**WHAT IS EXPECTED:**
Find "This screenshot has width=1366, height=659." in the records that follow; print that line and each subsequent line through the last one, verbatim and with nothing added.

--

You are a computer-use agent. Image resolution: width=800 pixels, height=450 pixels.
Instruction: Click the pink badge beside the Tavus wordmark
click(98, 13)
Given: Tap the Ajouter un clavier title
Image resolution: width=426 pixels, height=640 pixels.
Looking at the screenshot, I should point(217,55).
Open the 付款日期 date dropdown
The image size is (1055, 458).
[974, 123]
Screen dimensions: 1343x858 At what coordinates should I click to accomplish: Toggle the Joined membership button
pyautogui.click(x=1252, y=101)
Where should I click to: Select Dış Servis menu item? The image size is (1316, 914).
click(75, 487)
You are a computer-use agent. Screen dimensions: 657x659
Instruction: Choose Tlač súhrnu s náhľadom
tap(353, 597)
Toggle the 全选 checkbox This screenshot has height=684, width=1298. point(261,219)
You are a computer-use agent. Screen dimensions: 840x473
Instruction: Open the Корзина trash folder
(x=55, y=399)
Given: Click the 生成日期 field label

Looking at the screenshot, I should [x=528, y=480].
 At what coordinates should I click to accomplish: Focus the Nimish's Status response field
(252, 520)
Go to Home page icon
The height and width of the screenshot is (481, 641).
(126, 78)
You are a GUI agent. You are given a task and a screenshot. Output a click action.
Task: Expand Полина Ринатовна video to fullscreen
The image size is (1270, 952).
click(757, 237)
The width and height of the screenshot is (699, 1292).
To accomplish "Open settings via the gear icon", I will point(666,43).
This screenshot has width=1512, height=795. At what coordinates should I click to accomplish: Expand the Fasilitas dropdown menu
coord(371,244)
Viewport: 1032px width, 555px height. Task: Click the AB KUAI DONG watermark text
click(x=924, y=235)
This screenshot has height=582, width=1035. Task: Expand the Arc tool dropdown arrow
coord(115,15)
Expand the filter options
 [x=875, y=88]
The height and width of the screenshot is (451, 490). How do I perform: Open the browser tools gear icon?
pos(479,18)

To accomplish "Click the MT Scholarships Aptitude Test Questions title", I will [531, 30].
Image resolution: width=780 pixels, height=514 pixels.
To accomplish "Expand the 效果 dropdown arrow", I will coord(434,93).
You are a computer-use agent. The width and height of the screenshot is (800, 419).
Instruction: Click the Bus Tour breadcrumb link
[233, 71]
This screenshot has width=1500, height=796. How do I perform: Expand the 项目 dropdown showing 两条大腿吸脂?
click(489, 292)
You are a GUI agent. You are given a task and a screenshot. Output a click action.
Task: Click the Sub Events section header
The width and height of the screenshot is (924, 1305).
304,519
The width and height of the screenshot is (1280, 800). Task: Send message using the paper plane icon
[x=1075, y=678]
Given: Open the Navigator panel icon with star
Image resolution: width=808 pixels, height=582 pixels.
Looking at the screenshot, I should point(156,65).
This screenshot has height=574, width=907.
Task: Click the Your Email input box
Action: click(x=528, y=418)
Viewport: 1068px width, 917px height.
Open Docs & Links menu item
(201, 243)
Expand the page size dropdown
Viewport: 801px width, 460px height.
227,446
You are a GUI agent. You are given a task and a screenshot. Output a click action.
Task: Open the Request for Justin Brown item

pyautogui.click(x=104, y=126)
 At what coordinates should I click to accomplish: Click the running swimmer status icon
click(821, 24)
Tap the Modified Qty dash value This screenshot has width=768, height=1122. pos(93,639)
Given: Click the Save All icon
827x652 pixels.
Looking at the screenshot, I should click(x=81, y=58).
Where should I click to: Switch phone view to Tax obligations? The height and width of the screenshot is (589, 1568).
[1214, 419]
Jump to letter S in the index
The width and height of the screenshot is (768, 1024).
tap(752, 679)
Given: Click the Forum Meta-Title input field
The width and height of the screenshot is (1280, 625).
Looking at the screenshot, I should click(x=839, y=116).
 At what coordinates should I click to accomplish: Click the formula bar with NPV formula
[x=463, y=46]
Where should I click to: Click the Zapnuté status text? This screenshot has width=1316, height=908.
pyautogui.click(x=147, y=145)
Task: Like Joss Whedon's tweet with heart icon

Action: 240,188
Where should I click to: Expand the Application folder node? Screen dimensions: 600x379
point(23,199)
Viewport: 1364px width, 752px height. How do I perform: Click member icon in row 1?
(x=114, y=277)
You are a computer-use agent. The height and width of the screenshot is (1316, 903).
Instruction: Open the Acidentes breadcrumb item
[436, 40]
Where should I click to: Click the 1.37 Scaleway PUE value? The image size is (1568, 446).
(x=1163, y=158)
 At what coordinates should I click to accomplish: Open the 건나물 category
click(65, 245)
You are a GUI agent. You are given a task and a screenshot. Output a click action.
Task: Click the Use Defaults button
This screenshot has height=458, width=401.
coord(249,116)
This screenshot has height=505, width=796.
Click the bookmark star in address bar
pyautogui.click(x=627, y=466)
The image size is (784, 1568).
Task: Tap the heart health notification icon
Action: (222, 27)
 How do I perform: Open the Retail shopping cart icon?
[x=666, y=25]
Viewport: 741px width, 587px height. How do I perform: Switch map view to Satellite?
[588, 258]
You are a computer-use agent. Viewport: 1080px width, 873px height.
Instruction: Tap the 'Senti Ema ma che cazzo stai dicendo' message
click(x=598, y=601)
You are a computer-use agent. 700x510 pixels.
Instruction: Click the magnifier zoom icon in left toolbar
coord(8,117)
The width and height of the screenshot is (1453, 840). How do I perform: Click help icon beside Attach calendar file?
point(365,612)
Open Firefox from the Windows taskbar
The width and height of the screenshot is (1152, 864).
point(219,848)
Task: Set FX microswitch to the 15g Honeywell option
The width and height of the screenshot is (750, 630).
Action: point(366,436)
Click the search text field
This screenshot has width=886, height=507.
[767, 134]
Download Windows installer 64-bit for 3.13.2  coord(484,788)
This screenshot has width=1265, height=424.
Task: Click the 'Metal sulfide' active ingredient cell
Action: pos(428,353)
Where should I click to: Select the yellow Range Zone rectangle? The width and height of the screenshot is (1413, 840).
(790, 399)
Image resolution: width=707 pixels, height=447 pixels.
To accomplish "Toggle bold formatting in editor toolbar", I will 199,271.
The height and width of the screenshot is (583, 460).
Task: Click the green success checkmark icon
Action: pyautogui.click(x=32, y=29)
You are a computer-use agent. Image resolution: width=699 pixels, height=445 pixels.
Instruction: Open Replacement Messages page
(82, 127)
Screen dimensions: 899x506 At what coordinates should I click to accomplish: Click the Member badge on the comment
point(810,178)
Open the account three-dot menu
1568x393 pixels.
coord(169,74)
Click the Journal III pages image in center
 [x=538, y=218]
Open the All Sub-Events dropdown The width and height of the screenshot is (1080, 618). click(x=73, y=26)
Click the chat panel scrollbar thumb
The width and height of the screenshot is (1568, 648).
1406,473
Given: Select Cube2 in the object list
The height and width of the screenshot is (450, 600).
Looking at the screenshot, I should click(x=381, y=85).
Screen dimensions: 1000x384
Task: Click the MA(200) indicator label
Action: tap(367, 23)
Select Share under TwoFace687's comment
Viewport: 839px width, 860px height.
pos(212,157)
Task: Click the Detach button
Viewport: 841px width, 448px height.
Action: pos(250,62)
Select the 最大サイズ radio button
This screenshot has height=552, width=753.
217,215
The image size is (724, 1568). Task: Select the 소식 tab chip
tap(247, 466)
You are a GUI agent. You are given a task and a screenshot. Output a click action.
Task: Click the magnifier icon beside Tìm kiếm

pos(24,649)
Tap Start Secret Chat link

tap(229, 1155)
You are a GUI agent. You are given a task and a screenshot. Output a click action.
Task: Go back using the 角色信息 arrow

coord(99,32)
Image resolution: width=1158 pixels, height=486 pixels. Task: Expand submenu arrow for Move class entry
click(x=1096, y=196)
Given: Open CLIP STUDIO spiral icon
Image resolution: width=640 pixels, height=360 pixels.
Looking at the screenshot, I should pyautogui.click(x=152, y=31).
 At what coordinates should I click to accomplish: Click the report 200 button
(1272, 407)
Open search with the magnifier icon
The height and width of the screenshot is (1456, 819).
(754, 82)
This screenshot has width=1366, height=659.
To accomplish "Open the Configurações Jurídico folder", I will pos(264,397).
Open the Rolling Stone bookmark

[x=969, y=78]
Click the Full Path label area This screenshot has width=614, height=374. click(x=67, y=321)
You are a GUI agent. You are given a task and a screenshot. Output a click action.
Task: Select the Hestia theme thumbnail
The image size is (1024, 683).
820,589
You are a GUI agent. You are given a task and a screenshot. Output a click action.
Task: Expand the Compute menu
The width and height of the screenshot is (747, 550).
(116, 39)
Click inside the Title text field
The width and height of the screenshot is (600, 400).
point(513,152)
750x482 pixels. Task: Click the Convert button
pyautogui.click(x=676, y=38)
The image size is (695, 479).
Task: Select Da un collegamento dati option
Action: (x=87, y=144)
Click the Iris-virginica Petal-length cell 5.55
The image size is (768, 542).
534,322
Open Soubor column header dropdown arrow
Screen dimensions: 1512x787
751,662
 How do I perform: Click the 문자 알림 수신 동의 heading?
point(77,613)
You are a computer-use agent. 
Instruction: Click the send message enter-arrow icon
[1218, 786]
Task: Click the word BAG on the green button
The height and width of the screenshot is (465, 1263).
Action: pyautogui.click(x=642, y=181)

--

**RESULT:**
This screenshot has width=1366, height=659.
To accomplish "Open the Configurações Jurídico folder", I will pos(264,397).
Open the Rolling Stone bookmark

[x=969, y=78]
Click the Full Path label area This screenshot has width=614, height=374. click(x=67, y=321)
You are a GUI agent. You are given a task and a screenshot. Output a click action.
Task: Select the Hestia theme thumbnail
The image size is (1024, 683).
820,589
You are a GUI agent. You are given a task and a screenshot. Output a click action.
Task: Expand the Compute menu
The width and height of the screenshot is (747, 550).
(116, 39)
Click inside the Title text field
The width and height of the screenshot is (600, 400).
point(513,152)
750x482 pixels. Task: Click the Convert button
pyautogui.click(x=676, y=38)
The image size is (695, 479).
Task: Select Da un collegamento dati option
Action: (x=87, y=144)
Click the Iris-virginica Petal-length cell 5.55
The image size is (768, 542).
534,322
Open Soubor column header dropdown arrow
Screen dimensions: 1512x787
751,662
 How do I perform: Click the 문자 알림 수신 동의 heading?
point(77,613)
You are a computer-use agent. 
Instruction: Click the send message enter-arrow icon
[1218, 786]
Task: Click the word BAG on the green button
The height and width of the screenshot is (465, 1263).
Action: pyautogui.click(x=642, y=181)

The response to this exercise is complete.